- 189
Jacob van Hulsdonck
Description
- Jacob van Hulsdonck
- Still life with plums, grapes and peaches in a wicker basket, with cherries, hazelnuts, a beetle and a butterfly on the wooden tabletop beneath
- signed lower left: IVHVLSDONCK. FE (IVH in ligature)
- oil on panel
Provenance
Anonymous sale, Paris, Loiseau & Laufaury Scp., March 31, 1996, lot 6.
Condition
"This lot is offered for sale subject to Sotheby's Conditions of Business, which are available on request and printed in Sotheby's sale catalogues. The independent reports contained in this document are provided for prospective bidders' information only and without warranty by Sotheby's or the Seller."
Catalogue Note
This beautifully preserved still life, exquisite in its detail, was probably painted by Hulsdonck in the 1620s and must surely count as one of his grandest and most successful paintings. Here, Hulsdonck gives the composition unusual freedom with the omission of any peripheral objects, such as vases of flowers, that often clutter similar works. The details are minutely rendered and the interelation of colours, tones and objects is brilliantly observed.

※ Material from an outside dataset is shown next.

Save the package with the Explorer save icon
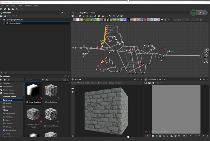The image size is (210, 141). (1, 16)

Though born in Antwerp, Hulsdonck appears to have passed his youth in Middleburg, where the community of exiled Flemish protestants fleeing the Spanish Terror after 1585 included many artists and their patrons. Middleburg thus became a melting pot of artistic talent and Hulsdonck certainly knew Ambrosius Bosschaert the Elder there, an older painter who was to have a marked influence on the young Hulsdonck. As time progressed Hulsdonck returned to Antwerp in 1608 and his style here was fashioned to a great degree on that of Osias Beert who had enrolled in the Antwerp Guild of St. Luke in 1608. Hulsdonck established a successful workshop specializing in the depiction of fruit in bowls or baskets placed on a wooden tabletop. Between 35 and 40 such works are known, although only one of which is dated.1
1. A. van der Willigen and F.G. Meijer, A Dictionary of Dutch and Flemish Still life Painters Working in Oils, Leiden 2003, p. 114.